--- Exercise brief ---
Print the listing below verbatim, passing over each picture.

**********

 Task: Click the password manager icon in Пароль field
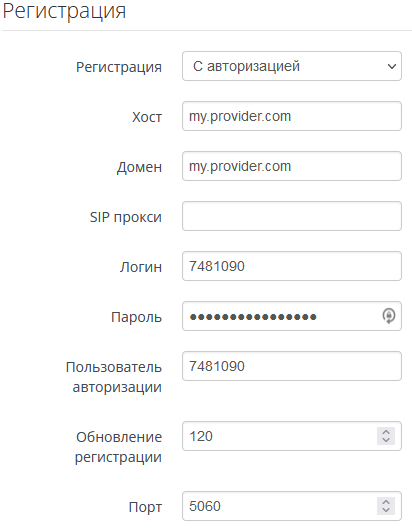pyautogui.click(x=389, y=316)
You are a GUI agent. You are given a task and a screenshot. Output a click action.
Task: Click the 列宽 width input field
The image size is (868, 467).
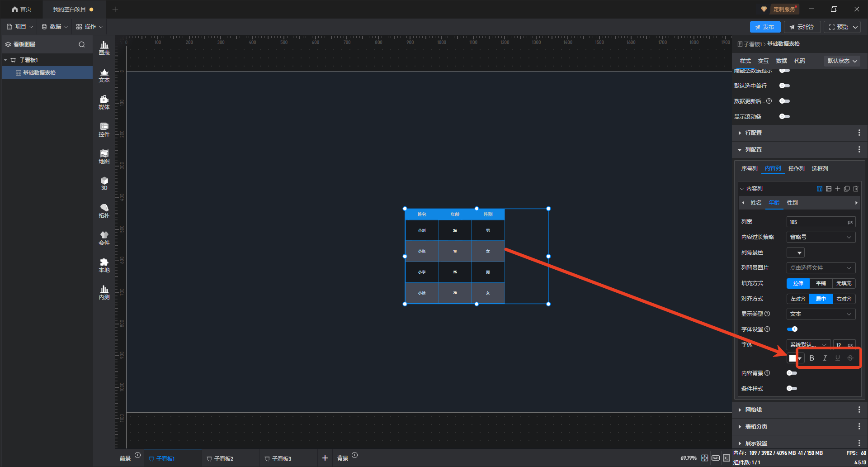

**********

--- Solution for this exercise ---
 Task: Click the password manager icon in Пароль field
pyautogui.click(x=389, y=316)
You are a GUI agent. You are given a task and a screenshot. Output a click action.
Task: Click the 列宽 width input field
The image size is (868, 467).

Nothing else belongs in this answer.